In countries ruled by dictators or communist regimes, citizens have little choice where to live, what school to attend, or what job to pursue.

That’s because those nations are not centered on freedom and free markets.

Milton Friedman, the foremost economist of the 20th century, believed that competition was the lifeblood of freedom and the best way to ensure a stable democracy, lifting the masses out of poverty. The Nobel laureate, whom The New York Times dubbed “the grandmaster of free market economic theory,” is recognized worldwide for his work.

When Friedman began his career at the University of Chicago, free markets looked like a lost cause. Half the world was in slavery and the other half was caught in a crisis of confidence in its central idea: government based on individual liberty. Friedman helped restore the free world’s faith in liberty, sparking a global revolution that transformed international politics, economics, and, toward the end of his life, education.

Every summer, the Friedman Foundation for Educational Choice hosts events to celebrate Friedman’s birthday. In 2011, there were 85 events in 45 states, the District of Columbia, and six countries honoring Friedman’s work as one of history’s most influential thought leaders.

But this year there will be special emphasis, as July 31 marks what would have been Friedman’s 100th birthday. A gala will be held in Chicago to celebrate Friedman and the influence of his life and work worldwide, welcoming dignitaries from around the globe.

In addition, to celebrate Friedman Legacy for Freedom Day on July 31, the Friedman Foundation plans to host 100 events across the country and around the world to celebrate and bring greater awareness to Friedman’s influence.
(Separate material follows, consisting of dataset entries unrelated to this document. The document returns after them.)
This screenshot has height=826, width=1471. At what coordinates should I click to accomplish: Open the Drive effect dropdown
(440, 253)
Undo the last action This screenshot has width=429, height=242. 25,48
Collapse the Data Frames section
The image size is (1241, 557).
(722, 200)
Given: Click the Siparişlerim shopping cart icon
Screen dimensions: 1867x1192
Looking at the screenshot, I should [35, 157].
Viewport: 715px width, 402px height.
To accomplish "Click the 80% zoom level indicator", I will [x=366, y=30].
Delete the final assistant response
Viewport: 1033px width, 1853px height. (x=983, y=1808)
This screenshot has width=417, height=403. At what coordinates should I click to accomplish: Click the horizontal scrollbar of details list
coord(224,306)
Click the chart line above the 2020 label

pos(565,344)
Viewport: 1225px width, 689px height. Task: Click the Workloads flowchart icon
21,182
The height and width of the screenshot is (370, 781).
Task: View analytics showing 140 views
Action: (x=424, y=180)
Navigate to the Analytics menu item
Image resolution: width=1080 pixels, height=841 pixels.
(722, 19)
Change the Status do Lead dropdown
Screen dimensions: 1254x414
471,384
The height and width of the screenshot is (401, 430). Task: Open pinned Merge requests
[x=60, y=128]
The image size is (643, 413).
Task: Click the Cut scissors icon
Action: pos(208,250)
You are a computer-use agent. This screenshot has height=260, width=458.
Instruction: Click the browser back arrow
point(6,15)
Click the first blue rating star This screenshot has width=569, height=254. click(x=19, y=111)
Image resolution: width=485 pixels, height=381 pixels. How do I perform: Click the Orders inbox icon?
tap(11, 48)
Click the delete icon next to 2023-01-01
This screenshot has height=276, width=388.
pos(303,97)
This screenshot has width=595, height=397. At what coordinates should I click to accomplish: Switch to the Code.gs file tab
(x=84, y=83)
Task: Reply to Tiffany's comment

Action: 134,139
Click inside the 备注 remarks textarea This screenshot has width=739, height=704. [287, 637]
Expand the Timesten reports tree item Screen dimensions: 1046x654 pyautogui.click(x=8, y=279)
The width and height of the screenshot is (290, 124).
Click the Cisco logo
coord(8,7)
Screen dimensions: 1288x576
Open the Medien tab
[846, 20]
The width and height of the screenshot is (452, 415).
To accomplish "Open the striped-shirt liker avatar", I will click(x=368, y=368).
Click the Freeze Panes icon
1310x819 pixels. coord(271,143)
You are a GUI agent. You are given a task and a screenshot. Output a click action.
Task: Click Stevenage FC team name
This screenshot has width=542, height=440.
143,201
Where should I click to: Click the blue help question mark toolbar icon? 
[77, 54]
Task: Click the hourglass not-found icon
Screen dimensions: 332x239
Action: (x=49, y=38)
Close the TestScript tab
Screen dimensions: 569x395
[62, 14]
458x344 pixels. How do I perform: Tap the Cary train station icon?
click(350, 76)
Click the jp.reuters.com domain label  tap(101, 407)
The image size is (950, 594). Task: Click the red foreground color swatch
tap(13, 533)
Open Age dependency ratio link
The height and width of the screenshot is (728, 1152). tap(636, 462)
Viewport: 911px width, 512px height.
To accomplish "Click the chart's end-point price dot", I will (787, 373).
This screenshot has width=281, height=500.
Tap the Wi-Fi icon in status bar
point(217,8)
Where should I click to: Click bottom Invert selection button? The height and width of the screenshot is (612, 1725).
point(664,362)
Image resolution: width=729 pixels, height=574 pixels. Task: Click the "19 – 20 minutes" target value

The Foundation is offering grants to organizations or groups interested in hosting educational programs, breakfasts, lunches, or events to discuss Friedman’s work.

For example, last year in Arizona, college students gathered to watch a segment of the “Free to Choose” public television series where Friedman discusses what’s wrong with government-run school systems. In Idaho, charter school families and supporters enjoyed an ice cream social and movie viewing. And in Hong Kong, a free market think tank held a panel discussion with students, diplomats, financial and legal representatives about Friedman’s influence as a monetarist and free market ambassador.

The Friedman Foundation encourages similar events to celebrate 100 years of one very influential economist and American—Milton Friedman.